# Data Science - Statistics Correlation Matrix

## Correlation Matrix

A matrix is an array of numbers arranged in rows and columns.

A correlation matrix is simply a table showing the correlation coefficients between variables.

Here, the variables are represented in the first row, and in the first column: The table above has used data from the full health data set.

Observations:

• We observe that Duration and Calorie_Burnage are closely related, with a correlation coefficient of 0.89. This makes sense as the longer we train, the more calories we burn
• We observe that there is almost no linear relationships between Average_Pulse and Calorie_Burnage (correlation coefficient of 0.02)
• Can we conclude that Average_Pulse does not affect Calorie_Burnage? No. We will come back to answer this question later!

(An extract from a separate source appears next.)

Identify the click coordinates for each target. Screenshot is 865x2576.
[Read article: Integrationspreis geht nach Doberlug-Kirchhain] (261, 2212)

## Correlation Matrix in Python

We can use the `corr()` function in Python to create a correlation matrix. We also use the `round()` function to round the output to two decimals:

### Example

Corr_Matrix = round(full_health_data.corr(),2)
print(Corr_Matrix)
Try it Yourself »

Output: ## Using a Heatmap

We can use a Heatmap to Visualize the Correlation Between Variables: The closer the correlation coefficient is to 1, the greener the squares get.

The closer the correlation coefficient is to -1, the browner the squares get.

## Use Seaborn to Create a Heatmap

We can use the Seaborn library to create a correlation heat map (Seaborn is a visualization library based on matplotlib):

### Example

import matplotlib.pyplot as plt
import seaborn as sns

correlation_full_health = full_health_data.corr()

axis_corr = sns.heatmap(
correlation_full_health,
vmin=-1, vmax=1, center=0,
cmap=sns.diverging_palette(50, 500, n=500),
square=True
)

plt.show()
Try it Yourself »

### Example Explained:

• Import the library seaborn as sns.
• Use the full_health_data set.
• Use sns.heatmap() to tell Python that we want a heatmap to visualize the correlation matrix.
• Use the correlation matrix. Define the maximal and minimal values of the heatmap. Define that 0 is the center.
• Define the colors with sns.diverging_palette. n=500 means that we want 500 types of color in the same color palette.
• square = True means that we want to see squares.